昨年末、Money on Chainもロンドン・ゴールド・プールをベースにした革新的な取引メカニズムを持つ分散型取引所「TEX」を発表ています。
Lightning Network
ビットコインDeFiアプリの元祖とも言えるLightning Networkは、開発者のジョセフ・プーン氏とタデウス・ドライジャ氏が2016年のホワイトペーパーで初めて提案したものです。ビットコインのスピードの問題を克服することを目的に、2018年に発売されました。ブロック確認の時間が10分ということで、ビットコインがコーヒーの支払いに適しているとは到底言えなく、そこでライトニングネットワークではステートチャンネルと呼ばれるソリューションを採用しています。

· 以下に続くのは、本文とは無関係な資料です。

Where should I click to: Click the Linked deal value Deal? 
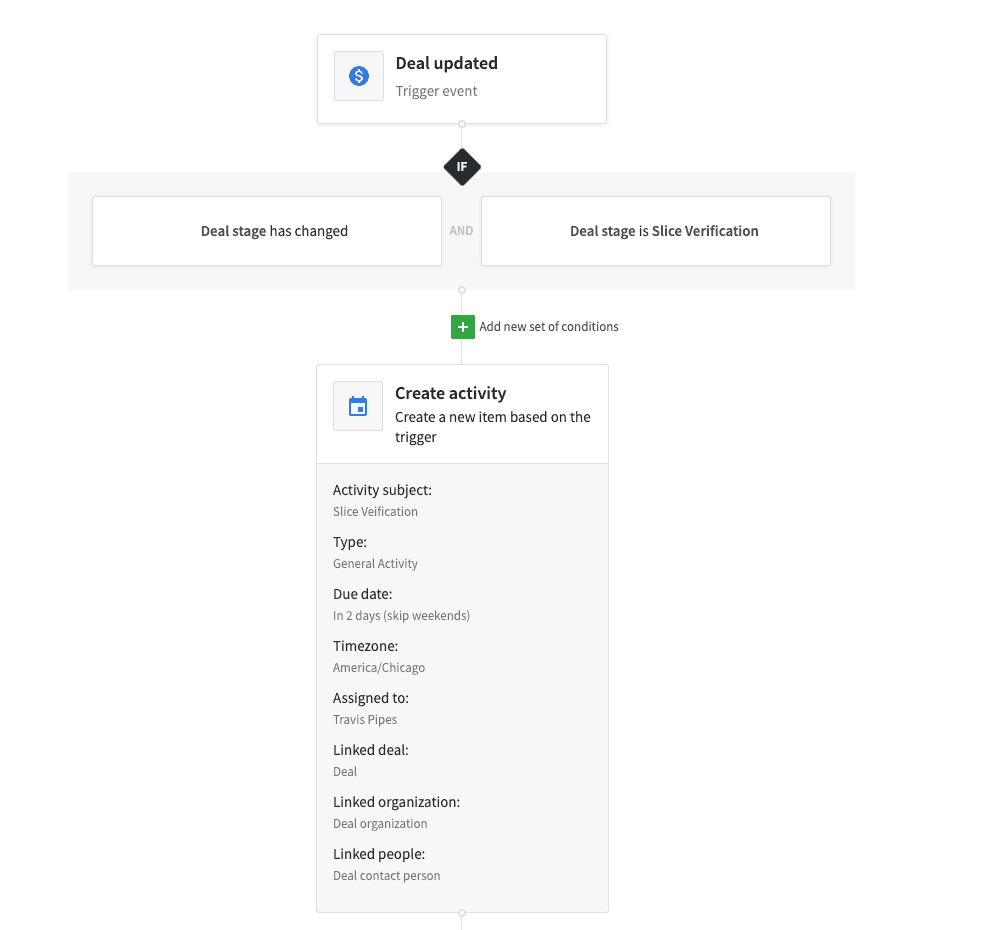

ステートチャネルは、次のブロックの確認を待たずに瞬時に決済できるオフチェーン取引の概念を利用しています。2人のユーザーが資金を交換したいことに同意し、希望する資金を交換するためのチャネルを設定します。彼らがチャンネルを閉じると、口座残高はメインのビットコインブロックチェーン上で更新されます。
ライトニングネットワークが普及するまでには時間がかかりましたが、現在ではTippin.meなどのアプリでも利用されており、Twitterにも組み込まれています。ユーザーは Lightning Network対応のインスタント決済を利用して、お気に入りのツイッターにBTCでチップを渡すことができます。
pTokens
pTokensプロジェクトは、Wrapped Bitcoinによって導入されたコンセプトを拡張したものですが、機能は大幅に拡張されています。pTokenは事実上、ネイティブのものとは別のブロックチェーン上でラッピングされて発行されたあらゆる資産になり得ます。そのため、純粋なBitcoin DeFiプロジェクトですらなく、ブロックチェーンエコシステム全体に流動性を運ぶことを目的としたプロジェクトとなっています。
しかし、ビットコインDeFiのエコシステムを拡大するというテーマでは、pTokensは間違いなく言及に値します。現在、3つのBTCベースのpTokensがあります:pBTC-on-eth、pBTC-on-telos、およびpBTC-on-EOSです。これらは、ユーザーがEthereum、Telos、EOS上で保有しているBTCの価値をロック解除することを可能にします。
PTokensはProvableというプロジェクトによって立ち上げられ、2020年6月には「pNetwork DAO」を立ち上げ、分散型ガバナンスへの動きを始めています。
トレーダーがDeFiエコシステムでビットコインの流動性を味わっている今、2021年以降も多くのプロジェクトがこのリストに加わることが期待できそうです。特にBTCが現在の壮大な暴走を続けるのであれば、ビットコインDeFiのために捕らえるべき価値はまだたくさんあります。